Application's call functions need to copy the input slice into the function
memory area and then copy the output to a Vec. This process is acceptable
for large and complex functions but incurs a penalty for small ones.
Therefore, for a certain subset of applications, Symjit can compile to a
fast function and return a function pointer. Examples:
use anyhow::Result;
use symjit::{int, var, Compiler, FastFunc};
fn test_fast() -> Result<()> {
let x = var("x");
let y = var("y");
let z = var("z");
let u = &x * &(&y - &z).pow(&int(2)); // x * (y - z)^2
let mut comp = Compiler::new();
let mut app = comp.compile(&[x, y, z], &[u])?;
let f = app.fast_func()?;
if let FastFunc::F3(f, _) = f {
// f is of type extern "C" fn(f64, f64, f64) -> f64
let res = f(3.0, 5.0, 9.0);
println!("fast\t{:?}", &res);
}
Ok(())
}
The conditions for a fast function are:
If these conditions are met, you can generate a fast function by calling
app.fast_func(), which returns a Result<FastFunc>. FastFunc is an
enum with eight variants F1, F2, ..., F8, corresponding to functions
with 1 to 8 arguments.
Symjit functions can call into user-defined Rust functions. Currently, only the following function signatures are accepted:
pub type UnaryFunc = extern "C" fn(f64) -> f64;
pub type BinaryFunc = extern "C" fn(f64, f64) -> f64;
For example:
extern "C" fn f(x: f64) -> f64 {
x.exp()
}
extern "C" fn g(x: f64, y: f64) -> f64 {
x.ln() * y
}
fn test_external() -> Result<()> {
let x = Expr::var("x");
let u = Expr::unary("f_", &x);
let v = &x * &Expr::binary("g_", &u, &x);
// v(x) = x * (ln(exp(x)) * x) = x ^ 3
let mut comp = Compiler::new();
comp.def_unary("f_", f);
comp.def_binary("g_", g);
let mut app = comp.compile(&[x], &[v])?;
println!("{:?}", app.call(&[5.0])[0]);
Ok(())
}
All the examples up to this point use static expressions. Of course, it would have been easier just to use Rust expressions for these examples! The main utility of Symjit for Rust is for dynamic code generation.
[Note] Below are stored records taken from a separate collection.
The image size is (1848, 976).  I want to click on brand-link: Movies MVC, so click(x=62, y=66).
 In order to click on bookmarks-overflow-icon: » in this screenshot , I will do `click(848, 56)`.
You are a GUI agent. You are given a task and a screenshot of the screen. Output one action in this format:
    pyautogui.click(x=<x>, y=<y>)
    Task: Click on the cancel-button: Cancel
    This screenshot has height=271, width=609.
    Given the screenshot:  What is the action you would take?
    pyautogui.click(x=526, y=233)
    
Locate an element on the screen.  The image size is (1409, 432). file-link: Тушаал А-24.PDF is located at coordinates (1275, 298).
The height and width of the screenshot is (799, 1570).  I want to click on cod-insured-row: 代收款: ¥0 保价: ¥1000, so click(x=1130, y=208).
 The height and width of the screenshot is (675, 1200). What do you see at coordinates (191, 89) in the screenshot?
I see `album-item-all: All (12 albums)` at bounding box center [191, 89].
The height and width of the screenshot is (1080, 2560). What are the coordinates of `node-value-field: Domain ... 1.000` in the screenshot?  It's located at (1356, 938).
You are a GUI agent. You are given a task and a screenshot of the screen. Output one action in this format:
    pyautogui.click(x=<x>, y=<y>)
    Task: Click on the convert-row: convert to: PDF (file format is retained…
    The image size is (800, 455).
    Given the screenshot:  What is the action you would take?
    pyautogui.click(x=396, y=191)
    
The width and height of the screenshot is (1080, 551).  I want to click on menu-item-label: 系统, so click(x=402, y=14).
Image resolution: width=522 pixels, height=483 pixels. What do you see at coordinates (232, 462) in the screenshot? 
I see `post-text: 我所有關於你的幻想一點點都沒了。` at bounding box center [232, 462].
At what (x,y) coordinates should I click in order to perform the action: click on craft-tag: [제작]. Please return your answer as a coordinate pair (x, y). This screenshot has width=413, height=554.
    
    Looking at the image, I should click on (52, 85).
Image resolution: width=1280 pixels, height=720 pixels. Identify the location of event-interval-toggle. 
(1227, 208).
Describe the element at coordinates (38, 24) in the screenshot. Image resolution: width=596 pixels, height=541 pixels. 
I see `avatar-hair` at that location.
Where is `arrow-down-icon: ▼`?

Here, we provide a simple example to calculate pi using Viete's formula (https://en.wikipedia.org/wiki/Vi%C3%A8te%27s_formula):
fn test_pi_viete(silent: bool) -> Result<()> {
let x = var("x");
let mut u = int(1);
for i in 0..50 {
let mut t = x.clone();
for _ in 0..i {
t = &x + &(&x * &t.sqrt());
}
u = &u * &t.sqrt();
}
// u has 1275 = 50 * 51 / 2 sqrt operations
let mut app = Compiler::new().compile(&[x], &[&int(2) / &u])?;
println!("pi = \t{:?}", app.call(&[0.5])[0]);
Ok(())
}
In addition to Compiler, this crate provides a C-style interface
used by the Python (https://github.com/siravan/symjit) and Julia
(https://github.com/siravan/Symjit.jl) packages. This interface
is composed of crate functions like compile, execute, and
ptr_states,..., and is not needed by the Rust interface but can be
used to link symjit to other programming languages.